Trusted identity provider
The option
Trusted identity provider can be
used to perform an authentication using an SAML-conforming identity provider.
Intrexx currently only supports Microsoft Active Directory Federation
Services (ADFS) as an identity provider.
The following prerequisites apply when using ADFS as authentication:
-
The ADFS server must be installed and configured in SharePoint.
-
The ADFS server has to support basic and/or Windows integrated authentication.
-
The Intrexx Kerberos Token Service must be installed and configured
for Windows integrated authentication with ADFS. Further
information on this topic can be found
here.
Active Directory Federation Services URL
In this field, the URL for the ADFS server's login page is specified, as
it is sent from the SharePoint server to the client browser via redirect.
This could look something like this:
https://logon.spdev.net/adfs/ls/auth/integrated/?wa=wsignin1.0&wtrealm=urn%3asharepoint%3asp2013adfs&wctx=http%3a%2f%2fsp2013adfs.spdev.net%2f_layouts%2f15%2fAuthenticate.aspx%3fSource%3d%252F
The URL contains the three essential parameters
wa, wtrealm and
wctx. The required values
for these parameters can be taken from your SharePoint ADFS configuration.
Please note that the URL character string is already encoded in such a way
that it conforms to URL.
Intrexx sends the user login details to this URL and, if the login
was successful, is redirected to the SharePoint server to complete the
authentication and authorization. When using basic authentication, the
username and password are sent directly to ADFS. With Kerberos, a ticket
will first of all be requested for ADFS using the Intrexx Kerberos
Provider Service, this ticket will then be sent to ADFS. Additionally,
the Service Principal Name of the ADFS server will be needed for
Kerberos.
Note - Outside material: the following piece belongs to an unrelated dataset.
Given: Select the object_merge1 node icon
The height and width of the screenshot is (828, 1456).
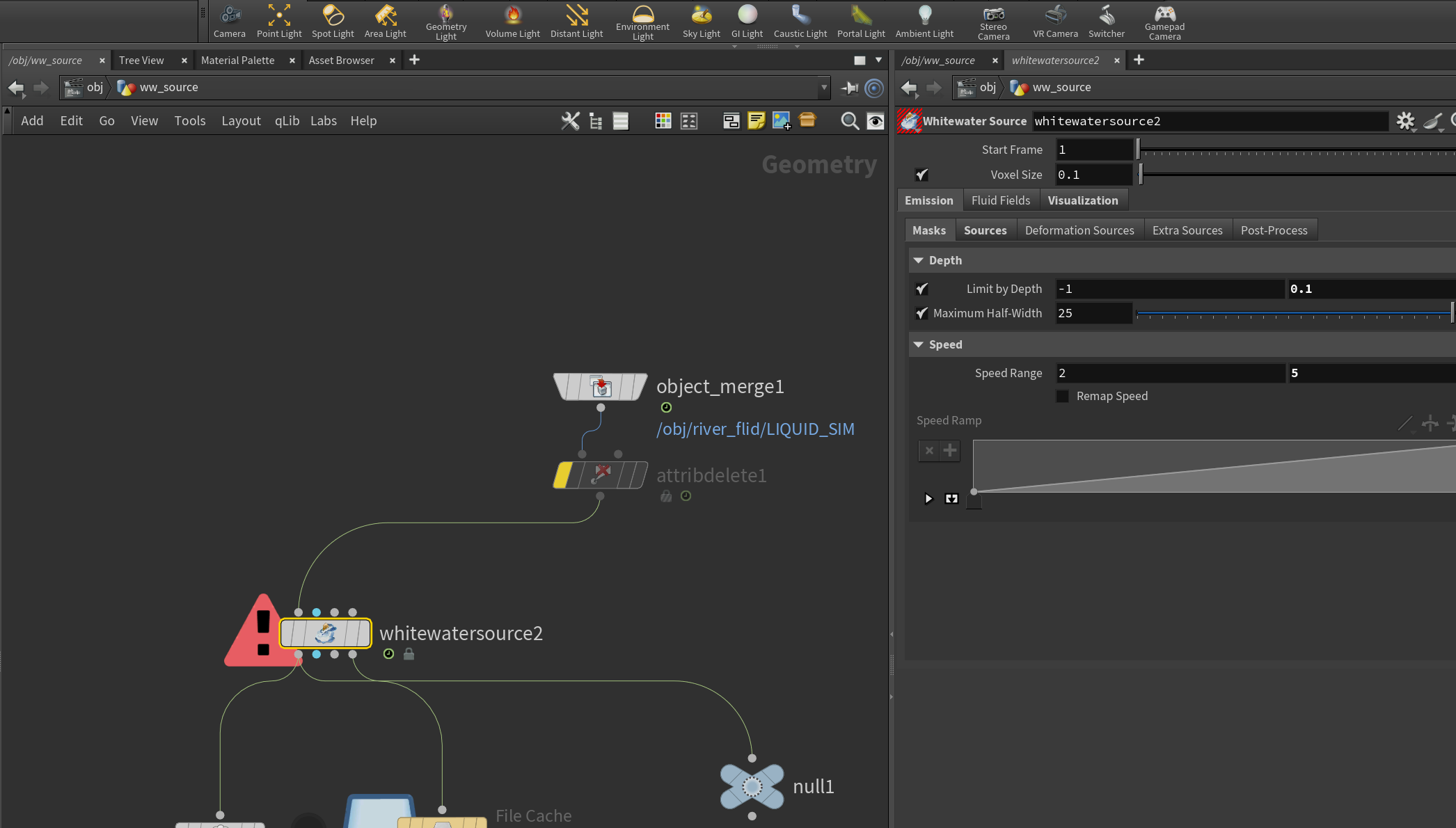Looking at the screenshot, I should click(x=601, y=386).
Windows integrated authentication must also be activated and
the SPN of the Intrexx Kerberos Token Service must be specified.
Assigning users for the authentication methods
If more than one authentication method is activated, the first available
method will be selected according to the following order of priority:
- Basic authentication
- Windows integrated authentication
- Forms-based authentication
- ADFS authentication
In principle, the basic authentication and/or forms-based authentication
need to be activated to access data using the Portal Manager when creating
applications. So that you can specify at the user/group level which Intrexx
user should use which SharePoint authentication method for logging in, the
methods to be used can be defined in a user-specific schema attribute in
the Intrexx User Schema Manager. To do that, create a new attribute with
the type
String and with a length of
50 in the Schema Manager for users and/or groups.
The name can be chosen freely. The SharePoint authentication method for a
user or group can now be entered as this attribute.
The list below shows which name should be entered for each method:
Name |
Method |
HTTP_BASIC |
Windows basic authentication |
KERBEROS_INTREXX |
Windows integrated authentication |
SHAREPOINT_FORMS_BASED |
Forms-based authentication |
SHAREPOINT_FEDAUTH_SAML |
Trusted identity provider |
Make sure you are precise when entering the name. Intrexx ascertains the
method to be used from the user attribute during runtime when accessing
the SharePoint data groups for the first time. If this is not available
or specified, Intrexx will search for the attribute in the user groups.
If it cannot be found there either, Intrexx will proceed with the order
of priority listed above. The adapter must also be informed as to what
the user or group attribute is called.